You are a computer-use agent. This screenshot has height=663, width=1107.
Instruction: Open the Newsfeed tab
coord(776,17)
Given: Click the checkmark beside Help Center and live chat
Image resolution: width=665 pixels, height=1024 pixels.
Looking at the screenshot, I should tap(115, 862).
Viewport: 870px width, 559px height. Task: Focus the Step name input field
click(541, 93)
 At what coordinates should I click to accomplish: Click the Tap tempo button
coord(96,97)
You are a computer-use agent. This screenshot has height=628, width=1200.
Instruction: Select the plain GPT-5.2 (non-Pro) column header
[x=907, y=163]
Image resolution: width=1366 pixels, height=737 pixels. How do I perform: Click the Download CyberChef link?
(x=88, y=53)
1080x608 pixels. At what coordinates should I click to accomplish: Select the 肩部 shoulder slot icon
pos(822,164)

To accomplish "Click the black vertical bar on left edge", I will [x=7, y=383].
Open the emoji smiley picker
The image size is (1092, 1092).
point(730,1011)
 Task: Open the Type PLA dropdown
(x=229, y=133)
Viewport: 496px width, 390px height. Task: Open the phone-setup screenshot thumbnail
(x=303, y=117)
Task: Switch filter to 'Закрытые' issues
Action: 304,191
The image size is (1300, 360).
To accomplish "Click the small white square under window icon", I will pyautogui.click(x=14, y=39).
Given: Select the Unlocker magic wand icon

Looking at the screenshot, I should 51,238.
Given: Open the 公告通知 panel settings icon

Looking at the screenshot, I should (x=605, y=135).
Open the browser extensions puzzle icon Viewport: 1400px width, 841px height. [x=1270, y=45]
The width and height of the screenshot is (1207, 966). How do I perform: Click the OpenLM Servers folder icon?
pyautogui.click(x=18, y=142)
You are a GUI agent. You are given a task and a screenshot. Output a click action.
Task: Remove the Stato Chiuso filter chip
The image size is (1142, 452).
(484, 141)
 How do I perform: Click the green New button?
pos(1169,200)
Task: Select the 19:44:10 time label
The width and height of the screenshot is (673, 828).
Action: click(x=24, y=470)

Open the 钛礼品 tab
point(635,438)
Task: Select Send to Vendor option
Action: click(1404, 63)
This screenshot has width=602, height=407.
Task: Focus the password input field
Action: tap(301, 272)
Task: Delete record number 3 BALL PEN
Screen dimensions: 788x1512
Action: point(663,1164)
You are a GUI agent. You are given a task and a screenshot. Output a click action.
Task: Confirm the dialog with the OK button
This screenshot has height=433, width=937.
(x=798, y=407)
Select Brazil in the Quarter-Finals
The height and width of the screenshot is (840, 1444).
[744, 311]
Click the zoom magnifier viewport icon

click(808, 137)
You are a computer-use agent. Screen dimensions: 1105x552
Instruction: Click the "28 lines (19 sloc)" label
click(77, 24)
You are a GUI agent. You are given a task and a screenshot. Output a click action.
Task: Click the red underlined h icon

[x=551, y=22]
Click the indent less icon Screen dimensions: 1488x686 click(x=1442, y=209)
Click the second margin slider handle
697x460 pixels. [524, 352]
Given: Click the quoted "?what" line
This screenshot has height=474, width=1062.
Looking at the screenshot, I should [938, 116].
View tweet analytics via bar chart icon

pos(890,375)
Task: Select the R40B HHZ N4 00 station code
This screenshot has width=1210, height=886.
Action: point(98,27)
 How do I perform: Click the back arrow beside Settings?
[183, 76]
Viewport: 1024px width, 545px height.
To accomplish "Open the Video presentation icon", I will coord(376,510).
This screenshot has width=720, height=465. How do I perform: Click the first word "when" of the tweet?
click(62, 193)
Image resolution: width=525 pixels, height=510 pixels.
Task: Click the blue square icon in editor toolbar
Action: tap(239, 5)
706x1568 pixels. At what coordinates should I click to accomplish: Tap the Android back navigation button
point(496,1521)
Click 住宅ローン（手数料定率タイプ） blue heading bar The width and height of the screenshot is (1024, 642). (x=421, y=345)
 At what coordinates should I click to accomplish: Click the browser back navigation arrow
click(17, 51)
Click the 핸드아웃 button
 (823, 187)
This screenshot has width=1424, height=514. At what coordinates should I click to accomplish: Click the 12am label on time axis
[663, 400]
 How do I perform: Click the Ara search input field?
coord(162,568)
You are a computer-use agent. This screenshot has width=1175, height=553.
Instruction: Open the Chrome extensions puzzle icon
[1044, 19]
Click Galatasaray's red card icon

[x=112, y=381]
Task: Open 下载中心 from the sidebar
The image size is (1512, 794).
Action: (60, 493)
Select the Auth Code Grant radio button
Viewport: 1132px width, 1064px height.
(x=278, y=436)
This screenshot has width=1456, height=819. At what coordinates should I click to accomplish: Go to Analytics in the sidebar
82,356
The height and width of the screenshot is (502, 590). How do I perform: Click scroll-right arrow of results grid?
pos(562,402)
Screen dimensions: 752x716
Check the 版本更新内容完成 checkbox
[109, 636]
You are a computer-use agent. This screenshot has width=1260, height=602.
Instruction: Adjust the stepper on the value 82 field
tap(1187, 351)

- - -

BRIEF ▸ Arrange all of the entries above as a numbered list, leaving out the blank lines.

SOLUTION ▸
1. You are a computer-use agent. This screenshot has height=663, width=1107.
2. Instruction: Open the Newsfeed tab
3. coord(776,17)
4. Given: Click the checkmark beside Help Center and live chat
5. Image resolution: width=665 pixels, height=1024 pixels.
6. Looking at the screenshot, I should tap(115, 862).
7. Viewport: 870px width, 559px height. Task: Focus the Step name input field
8. click(541, 93)
9.  At what coordinates should I click to accomplish: Click the Tap tempo button
10. coord(96,97)
11. You are a computer-use agent. This screenshot has height=628, width=1200.
12. Instruction: Select the plain GPT-5.2 (non-Pro) column header
13. [x=907, y=163]
14. Image resolution: width=1366 pixels, height=737 pixels. How do I perform: Click the Download CyberChef link?
15. (x=88, y=53)
16. 1080x608 pixels. At what coordinates should I click to accomplish: Select the 肩部 shoulder slot icon
17. pos(822,164)
18. To accomplish "Click the black vertical bar on left edge", I will [x=7, y=383].
19. Open the emoji smiley picker
20. The image size is (1092, 1092).
21. point(730,1011)
22.  Task: Open the Type PLA dropdown
23. (x=229, y=133)
24. Viewport: 496px width, 390px height. Task: Open the phone-setup screenshot thumbnail
25. (x=303, y=117)
26. Task: Switch filter to 'Закрытые' issues
27. Action: 304,191
28. The image size is (1300, 360).
29. To accomplish "Click the small white square under window icon", I will pyautogui.click(x=14, y=39).
30. Given: Select the Unlocker magic wand icon
31. Looking at the screenshot, I should 51,238.
32. Given: Open the 公告通知 panel settings icon
33. Looking at the screenshot, I should (x=605, y=135).
34. Open the browser extensions puzzle icon Viewport: 1400px width, 841px height. [x=1270, y=45]
35. The width and height of the screenshot is (1207, 966). How do I perform: Click the OpenLM Servers folder icon?
36. pyautogui.click(x=18, y=142)
37. You are a GUI agent. You are given a task and a screenshot. Output a click action.
38. Task: Remove the Stato Chiuso filter chip
39. The image size is (1142, 452).
40. (484, 141)
41.  How do I perform: Click the green New button?
42. pos(1169,200)
43. Task: Select the 19:44:10 time label
44. The width and height of the screenshot is (673, 828).
45. Action: click(x=24, y=470)
46. Open the 钛礼品 tab
47. point(635,438)
48. Task: Select Send to Vendor option
49. Action: click(1404, 63)
50. This screenshot has width=602, height=407.
51. Task: Focus the password input field
52. Action: tap(301, 272)
53. Task: Delete record number 3 BALL PEN
54. Screen dimensions: 788x1512
55. Action: point(663,1164)
56. You are a GUI agent. You are given a task and a screenshot. Output a click action.
57. Task: Confirm the dialog with the OK button
58. This screenshot has height=433, width=937.
59. (x=798, y=407)
60. Select Brazil in the Quarter-Finals
61. The height and width of the screenshot is (840, 1444).
62. [744, 311]
63. Click the zoom magnifier viewport icon
64. click(808, 137)
65. You are a computer-use agent. Screen dimensions: 1105x552
66. Instruction: Click the "28 lines (19 sloc)" label
67. click(77, 24)
68. You are a GUI agent. You are given a task and a screenshot. Output a click action.
69. Task: Click the red underlined h icon
70. [x=551, y=22]
71. Click the indent less icon Screen dimensions: 1488x686 click(x=1442, y=209)
72. Click the second margin slider handle
73. 697x460 pixels. [524, 352]
74. Given: Click the quoted "?what" line
75. This screenshot has height=474, width=1062.
76. Looking at the screenshot, I should [938, 116].
77. View tweet analytics via bar chart icon
78. pos(890,375)
79. Task: Select the R40B HHZ N4 00 station code
80. This screenshot has width=1210, height=886.
81. Action: point(98,27)
82.  How do I perform: Click the back arrow beside Settings?
83. [183, 76]
84. Viewport: 1024px width, 545px height.
85. To accomplish "Open the Video presentation icon", I will coord(376,510).
86. This screenshot has width=720, height=465. How do I perform: Click the first word "when" of the tweet?
87. click(62, 193)
88. Image resolution: width=525 pixels, height=510 pixels.
89. Task: Click the blue square icon in editor toolbar
90. Action: tap(239, 5)
91. 706x1568 pixels. At what coordinates should I click to accomplish: Tap the Android back navigation button
92. point(496,1521)
93. Click 住宅ローン（手数料定率タイプ） blue heading bar The width and height of the screenshot is (1024, 642). (x=421, y=345)
94.  At what coordinates should I click to accomplish: Click the browser back navigation arrow
95. click(17, 51)
96. Click the 핸드아웃 button
97.  (823, 187)
98. This screenshot has width=1424, height=514. At what coordinates should I click to accomplish: Click the 12am label on time axis
99. [663, 400]
100.  How do I perform: Click the Ara search input field?
101. coord(162,568)
102. You are a computer-use agent. This screenshot has width=1175, height=553.
103. Instruction: Open the Chrome extensions puzzle icon
104. [1044, 19]
105. Click Galatasaray's red card icon
106. [x=112, y=381]
107. Task: Open 下载中心 from the sidebar
108. The image size is (1512, 794).
109. Action: (60, 493)
110. Select the Auth Code Grant radio button
111. Viewport: 1132px width, 1064px height.
112. (x=278, y=436)
113. This screenshot has width=1456, height=819. At what coordinates should I click to accomplish: Go to Analytics in the sidebar
114. 82,356
115. The height and width of the screenshot is (502, 590). How do I perform: Click scroll-right arrow of results grid?
116. pos(562,402)
117. Screen dimensions: 752x716
118. Check the 版本更新内容完成 checkbox
119. [109, 636]
120. You are a computer-use agent. This screenshot has width=1260, height=602.
121. Instruction: Adjust the stepper on the value 82 field
122. tap(1187, 351)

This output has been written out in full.